Required action: Could you find each line of the data below that contains the word "agent" and copy those lines?

++++ Records for the exercise ++++

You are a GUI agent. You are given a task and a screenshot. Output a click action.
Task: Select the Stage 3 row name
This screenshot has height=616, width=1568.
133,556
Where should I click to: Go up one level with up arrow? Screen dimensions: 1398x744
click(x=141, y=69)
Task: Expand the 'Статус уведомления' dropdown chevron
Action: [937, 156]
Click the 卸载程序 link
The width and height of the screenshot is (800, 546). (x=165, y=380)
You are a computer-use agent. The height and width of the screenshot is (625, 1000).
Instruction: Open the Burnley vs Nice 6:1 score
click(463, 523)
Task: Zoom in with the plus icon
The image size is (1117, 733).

++++

Exercise answer:
You are a GUI agent. You are given a task and a screenshot. Output a click action.
You are a computer-use agent. The height and width of the screenshot is (625, 1000).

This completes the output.